ローマ帝国の東側世界の支持を着実に得つつ、イタリアへ軍を向け、アントニウス・プリムスが占拠していたローマに、70年に入城をします。
同じく、70年9月には息子のティトゥスの指揮によりイエルサレムが陥落して、ローマは落ち着きを取り戻しました。ここにフラヴィウス朝が成立します。

2代目のティトゥスは、父とともに軍務に従事した経験を持ち、また、父が皇帝となった後は、父を補佐して行政に従事していました。
ポンペイ噴火、ローマ大火災などの自然災害に遭遇するもよく統治しますが、惜しいことにわずか2年の治世で終わってしまいます。

早世した兄に代わって登場したドミティアヌスは、当初は穏健な治世でしたが、元老院議員などを度々告発して死刑にするなど、次第に暴虐となりました。

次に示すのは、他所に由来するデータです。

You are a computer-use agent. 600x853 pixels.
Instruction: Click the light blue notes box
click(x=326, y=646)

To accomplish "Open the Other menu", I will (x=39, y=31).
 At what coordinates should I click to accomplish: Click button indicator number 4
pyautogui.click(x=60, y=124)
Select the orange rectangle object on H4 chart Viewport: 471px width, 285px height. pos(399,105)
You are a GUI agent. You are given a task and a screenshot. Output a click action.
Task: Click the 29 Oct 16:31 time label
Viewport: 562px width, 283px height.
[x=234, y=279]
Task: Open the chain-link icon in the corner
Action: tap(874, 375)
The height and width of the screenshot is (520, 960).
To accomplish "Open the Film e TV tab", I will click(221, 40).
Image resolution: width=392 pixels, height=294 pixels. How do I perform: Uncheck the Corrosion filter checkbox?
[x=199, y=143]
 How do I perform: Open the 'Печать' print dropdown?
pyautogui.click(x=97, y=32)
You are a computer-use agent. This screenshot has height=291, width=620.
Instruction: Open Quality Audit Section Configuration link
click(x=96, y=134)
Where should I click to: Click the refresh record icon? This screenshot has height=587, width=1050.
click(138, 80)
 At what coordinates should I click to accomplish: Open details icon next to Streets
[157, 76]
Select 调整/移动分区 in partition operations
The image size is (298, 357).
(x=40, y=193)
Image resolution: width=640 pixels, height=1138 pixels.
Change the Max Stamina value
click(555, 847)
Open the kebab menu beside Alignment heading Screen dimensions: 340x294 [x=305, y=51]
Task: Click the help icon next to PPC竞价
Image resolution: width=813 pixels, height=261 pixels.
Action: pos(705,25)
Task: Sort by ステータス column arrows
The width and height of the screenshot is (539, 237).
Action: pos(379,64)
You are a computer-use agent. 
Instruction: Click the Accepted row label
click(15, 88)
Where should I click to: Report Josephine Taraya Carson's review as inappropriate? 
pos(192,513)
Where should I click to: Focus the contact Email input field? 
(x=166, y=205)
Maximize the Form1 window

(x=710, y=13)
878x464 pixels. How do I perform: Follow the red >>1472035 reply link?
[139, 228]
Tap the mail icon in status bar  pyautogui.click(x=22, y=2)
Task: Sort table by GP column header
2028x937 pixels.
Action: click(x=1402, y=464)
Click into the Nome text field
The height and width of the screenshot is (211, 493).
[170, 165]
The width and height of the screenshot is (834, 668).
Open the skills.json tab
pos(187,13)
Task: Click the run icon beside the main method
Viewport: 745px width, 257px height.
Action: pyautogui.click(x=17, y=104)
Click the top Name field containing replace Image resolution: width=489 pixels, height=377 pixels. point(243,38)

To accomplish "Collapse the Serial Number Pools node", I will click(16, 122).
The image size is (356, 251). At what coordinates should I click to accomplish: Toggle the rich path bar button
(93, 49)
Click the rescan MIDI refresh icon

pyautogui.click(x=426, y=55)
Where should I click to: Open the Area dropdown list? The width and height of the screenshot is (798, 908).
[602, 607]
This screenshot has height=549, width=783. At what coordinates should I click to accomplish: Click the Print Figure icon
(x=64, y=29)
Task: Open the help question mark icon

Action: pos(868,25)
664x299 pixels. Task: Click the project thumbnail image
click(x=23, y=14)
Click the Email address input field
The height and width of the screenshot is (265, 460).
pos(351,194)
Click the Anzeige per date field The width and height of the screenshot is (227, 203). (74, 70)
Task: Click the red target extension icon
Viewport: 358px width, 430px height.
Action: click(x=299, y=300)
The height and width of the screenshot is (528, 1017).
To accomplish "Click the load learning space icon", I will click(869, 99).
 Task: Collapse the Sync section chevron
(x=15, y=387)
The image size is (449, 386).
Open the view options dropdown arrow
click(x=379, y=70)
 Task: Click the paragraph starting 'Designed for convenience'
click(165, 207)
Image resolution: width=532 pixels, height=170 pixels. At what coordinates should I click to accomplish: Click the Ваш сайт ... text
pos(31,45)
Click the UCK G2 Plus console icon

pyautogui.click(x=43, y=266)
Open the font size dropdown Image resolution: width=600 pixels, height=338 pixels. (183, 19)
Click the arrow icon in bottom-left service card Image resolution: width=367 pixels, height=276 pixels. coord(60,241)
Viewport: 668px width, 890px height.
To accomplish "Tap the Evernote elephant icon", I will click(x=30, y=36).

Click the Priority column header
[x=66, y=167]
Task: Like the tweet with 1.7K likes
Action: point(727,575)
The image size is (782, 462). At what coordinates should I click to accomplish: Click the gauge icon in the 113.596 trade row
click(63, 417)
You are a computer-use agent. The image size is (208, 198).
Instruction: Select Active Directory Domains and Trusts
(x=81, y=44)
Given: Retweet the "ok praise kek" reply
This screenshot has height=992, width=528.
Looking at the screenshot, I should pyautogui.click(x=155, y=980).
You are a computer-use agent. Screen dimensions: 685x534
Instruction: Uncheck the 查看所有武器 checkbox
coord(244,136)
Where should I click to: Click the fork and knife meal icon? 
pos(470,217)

最後は、側近によって暗殺されたとされています。
ドミティアヌスの死後は記憶抹消刑に処せられ、彼が作ってその名が冠せられた公共建築から彼の業績は消えました。

こうして、再び世襲制の弊害を痛感した元老院は、人望がありながら、実子がいないネルヴァを皇帝に推すことになります。
マリウスの改革から始まった、市民軍から職業軍人制への移行により、ローマ軍団は常備軍となりました。
そして、自己の権益保持や組織維持のための、軍事力を備えた政治団体へ変わりつつありました。
軍隊といえども行政組織ですから、その長たる皇帝がしっかり統率していれば問題はありません。
しかし、悪政により信を失い、皇帝が指揮統制権を失うと、各地の軍団が軍事力を背景に、勝手に皇帝を擁立して互いに争うという暴走を始めることになります。

後の軍人皇帝時代にも同様のことが発生しますし、またローマ帝国以降現在に至るまで、同様のことは歴史上散見されます。
否、ローマ帝国以前にもあったのでしょう。
歴史は繰り返すと言ってしまえばそれまでですが、少なくとも自分たちの国家が同様の事態に陥ることだけは避けたいものです。